Foto: Fabio Rodrigues Pozzebom/Agência Brasil

Nesta sexta-feira (02), a Procuradoria-Geral da República pediu abertura de inquérito após a ministra Rosa Weber cobrar uma posição do órgão sobre a notícia-crime enviada pela CPI

A Procuradoria-Geral da República pediu abertura de inquérito no Supremo Tribunal Federal (STF), nesta sexta-feira (02), para investigar apontamento de crime de prevaricação do presidente Jair Bolsonaro (sem partido) na compra da vacina Covaxin.

No dia 25 de junho, à Comissão Parlamentar de Inquérito (CPI), os irmãos Miranda relataram pressões para acelerar o processo de compra do imunizante, da empresa indiana Bharat Biotech.

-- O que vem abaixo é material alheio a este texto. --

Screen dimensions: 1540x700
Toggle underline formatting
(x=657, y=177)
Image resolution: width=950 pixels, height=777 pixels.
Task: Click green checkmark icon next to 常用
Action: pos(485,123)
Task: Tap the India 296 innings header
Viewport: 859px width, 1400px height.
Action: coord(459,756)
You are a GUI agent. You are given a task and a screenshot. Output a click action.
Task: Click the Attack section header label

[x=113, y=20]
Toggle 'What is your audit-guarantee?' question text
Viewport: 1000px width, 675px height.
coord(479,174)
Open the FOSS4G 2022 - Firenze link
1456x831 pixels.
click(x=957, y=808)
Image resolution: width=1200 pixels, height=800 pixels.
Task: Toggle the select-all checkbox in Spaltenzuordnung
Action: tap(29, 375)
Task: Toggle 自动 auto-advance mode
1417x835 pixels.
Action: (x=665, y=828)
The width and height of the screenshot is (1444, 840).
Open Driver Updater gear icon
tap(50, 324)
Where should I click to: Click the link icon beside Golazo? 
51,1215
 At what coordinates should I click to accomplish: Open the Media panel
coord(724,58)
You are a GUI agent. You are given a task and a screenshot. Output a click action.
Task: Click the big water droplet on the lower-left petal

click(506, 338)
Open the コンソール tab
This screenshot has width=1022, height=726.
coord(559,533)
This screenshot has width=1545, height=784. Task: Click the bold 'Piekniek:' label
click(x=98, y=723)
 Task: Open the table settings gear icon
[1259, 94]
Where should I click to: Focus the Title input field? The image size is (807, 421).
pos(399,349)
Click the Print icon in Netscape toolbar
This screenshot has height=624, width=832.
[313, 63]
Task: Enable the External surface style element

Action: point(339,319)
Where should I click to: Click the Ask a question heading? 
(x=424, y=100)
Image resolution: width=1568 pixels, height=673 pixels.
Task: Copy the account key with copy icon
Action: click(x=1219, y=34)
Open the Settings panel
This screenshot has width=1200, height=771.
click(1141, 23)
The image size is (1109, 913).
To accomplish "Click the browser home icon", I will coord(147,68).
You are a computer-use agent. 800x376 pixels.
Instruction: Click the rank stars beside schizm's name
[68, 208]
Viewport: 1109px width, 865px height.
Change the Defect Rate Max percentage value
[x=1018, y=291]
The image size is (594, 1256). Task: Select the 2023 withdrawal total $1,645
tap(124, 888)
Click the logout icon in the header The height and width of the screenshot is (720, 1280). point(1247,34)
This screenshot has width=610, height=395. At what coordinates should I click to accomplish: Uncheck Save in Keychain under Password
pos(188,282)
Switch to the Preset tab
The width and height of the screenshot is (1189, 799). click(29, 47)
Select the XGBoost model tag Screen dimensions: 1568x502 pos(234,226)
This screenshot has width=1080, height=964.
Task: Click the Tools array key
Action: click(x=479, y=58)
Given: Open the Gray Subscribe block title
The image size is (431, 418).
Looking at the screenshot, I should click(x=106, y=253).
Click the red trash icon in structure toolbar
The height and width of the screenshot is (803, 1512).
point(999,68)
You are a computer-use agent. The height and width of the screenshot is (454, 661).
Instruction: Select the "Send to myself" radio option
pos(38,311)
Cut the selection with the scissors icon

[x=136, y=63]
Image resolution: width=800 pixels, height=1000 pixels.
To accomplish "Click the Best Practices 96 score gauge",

A negociação está sob suspeita em razão do valor considerado elevado das vacinas e da participação de uma empresa intermediária, a Precisa Medicamentos.

O deputado Luis Miranda (DEM-DF) disse que levou a informação a Bolsonaro, que não teria feito nada para impedir a fraude. Além disso, ele ainda afirmou que o presidente citou o nome do deputado Ricardo Barros (PP-PR), líder do governo na Câmara, como mentor das pressões.

De acordo com o vice-presidente da Comissão Parlamentar de Inquérito (CPI) da Pandemia, senador Randolfe Rodrigues (Rede-AP), “os fatos apontados até agora são suficientes para motivar o impeachment de Bolsonaro”. A comissão levou ao STF uma notícia-crime indicando prevaricação por parte do presidente da República.

A PGR havia solicitado que a CPI fosse concluída para abertura da apuração. No entanto, a ministra Rosa Weber cobrou uma posição da procuradoria afirmando que a investigação da comissão não impede atuação no Ministério Público Federal.

O vice-procurador-geral da República, Humberto Jacques de Medeiros, afirma que se faz necessário um esclarecimento sobre o eventual aviso, a fim de entender se Bolsonaro realmente teria poder de agir no caso ou não.

“A despeito da dúvida acerca da titularidade do dever descrito pelo tipo penal do crime de prevaricação e da ausência de indícios que possam preencher o respectivo elemento subjetivo específico, isto é, a satisfação de interesses ou sentimentos próprios dos apontados autores do fato , cumpre que se esclareça o que foi feito após o referido encontro em termos de adoção de providências”, escreveu.